# Added fogs to the cruze



## HTownCruzer (May 20, 2013)

My hubby had some time today and added my foglights I had ordered. :deg:
Love the way they turned out, little nerve wrecking seeing him tear my car apart but he did a great job using one of the how-to's on here.


----------



## brian v (Dec 25, 2011)

And he even Blacked out yer bow tie , looks good ....

,,,..,,,


----------



## NYCruze2012 (Jan 16, 2012)

Lookin good!

Sent from AutoGuide.com App


----------



## Rocky87 (Apr 28, 2013)

That looks good. I normally don't like the yellow fog lights but this has changed my mind


----------



## Chevyderek72 (May 16, 2011)

Looks great! Fogs are on my list, I love the way the look.

Sent from AutoGuide.com App


----------



## HTownCruzer (May 20, 2013)

brian v said:


> And he even Blacked out yer bow tie , looks good ....
> 
> ,,,..,,,


Yup and Thanks! He blacked out the rear Bowtie and the bottom of my rear bumper. He also found some white plastidip and sprayed the chrome on the back.


----------



## HTownCruzer (May 20, 2013)

Rocky87 said:


> That looks good. I normally don't like the yellow fog lights but this has changed my mind


Yeah, I wanted something different because I did not want my fogs to match my headlights. It turned out better than expected.


----------



## airbornedave (Jan 26, 2013)

Fogs are on my list of DIY upgrades. 

Are those yellow bulbs or lenses?


----------



## Mick (Dec 31, 2011)

Not bad, let's see some night shots.

I used to not like yellow fogs in the past but have been thinking about getting some as well.

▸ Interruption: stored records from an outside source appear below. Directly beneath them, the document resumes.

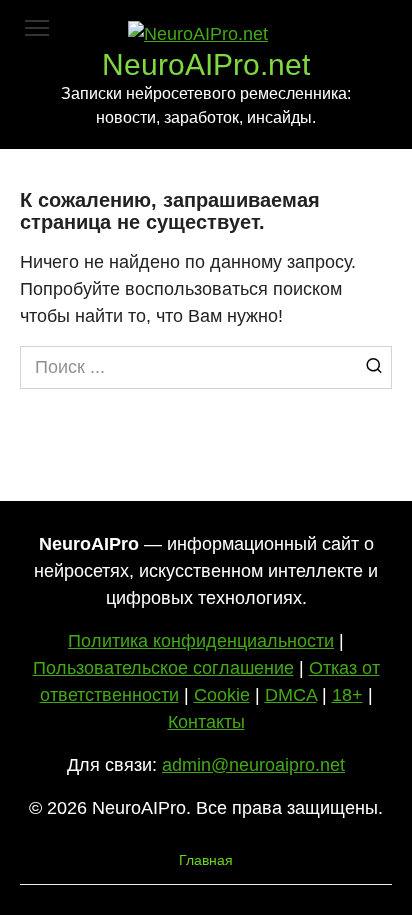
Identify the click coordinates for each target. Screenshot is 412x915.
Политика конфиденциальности (201, 641)
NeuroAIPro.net (206, 64)
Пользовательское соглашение (163, 668)
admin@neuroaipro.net (253, 765)
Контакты (206, 722)
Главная (206, 860)
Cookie (222, 695)
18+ (347, 695)
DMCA (291, 695)
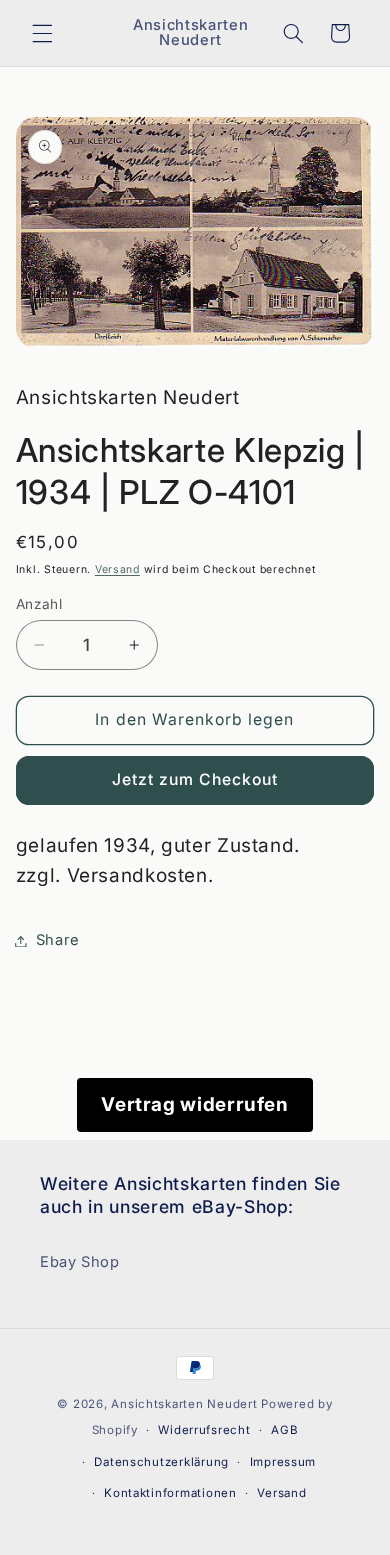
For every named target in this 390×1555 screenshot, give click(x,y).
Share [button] (58, 940)
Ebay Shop (80, 1262)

Sent from AutoGuide.com Free App


----------



## HTownCruzer (May 20, 2013)

Here are some other things he has done:deg:


----------



## HTownCruzer (May 20, 2013)

airbornedave said:


> Fogs are on my list of DIY upgrades.
> 
> Are those yellow bulbs or lenses?


they are yellow led bulbs


----------



## HTownCruzer (May 20, 2013)

Mick said:


> Not bad, let's see some night shots.
> 
> I used to not like yellow fogs in the past but have been thinking about getting some as well.
> 
> Sent from AutoGuide.com Free App



Here you go :biggrin:


----------



## Rocky87 (Apr 28, 2013)

HTownCruzer said:


> Yeah, I wanted something different because I did not want my fogs to match my headlights. It turned out better than expected.

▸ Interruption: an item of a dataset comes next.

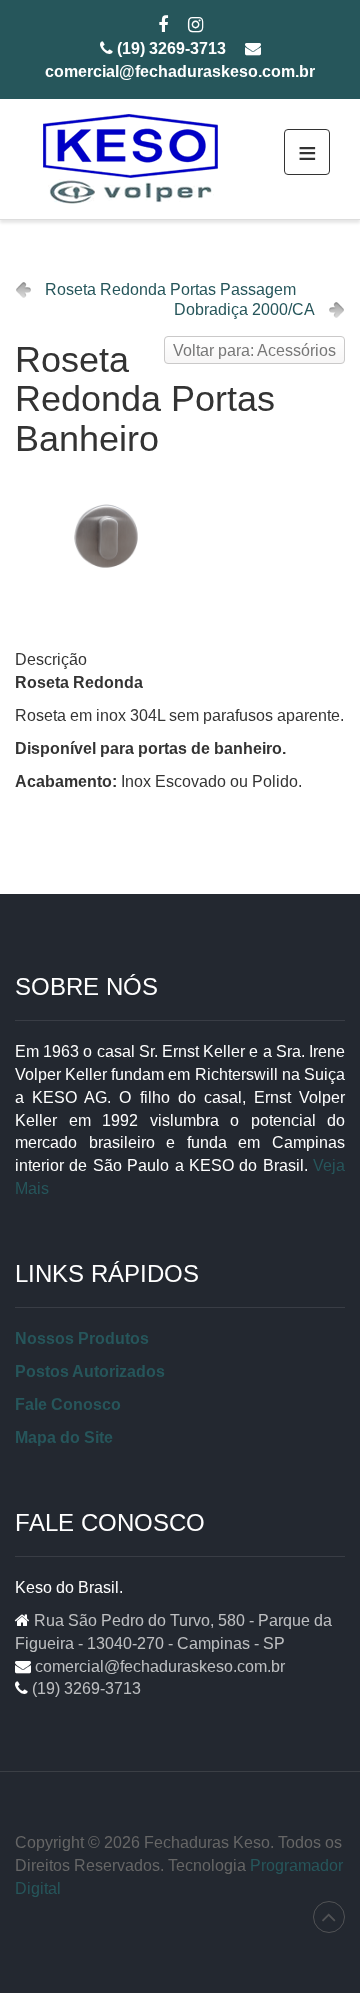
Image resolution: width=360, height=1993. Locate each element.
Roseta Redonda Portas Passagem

It came out really good I'm in love


----------



## IROCZILLA (Jun 29, 2012)

Any way you could get the info on what LEDs he used and if he had to add resistors or it was plug and play, I'm through trying to get the right color yellow with HIDs the LEDs look to give the perfect color.


----------



## HTownCruzer (May 20, 2013)

IROCZILLA said:


> Any way you could get the info on what LEDs he used and if he had to add resistors or it was plug and play, I'm through trying to get the right color yellow with HIDs the LEDs look to give the perfect color.


He said it was plug and play, used 68 count led bulb with an h8 base. It's a bit tricky getting them in because they are bigger than the stock bulbs. You have to slowly get them in, as to not damage the LEDs.


----------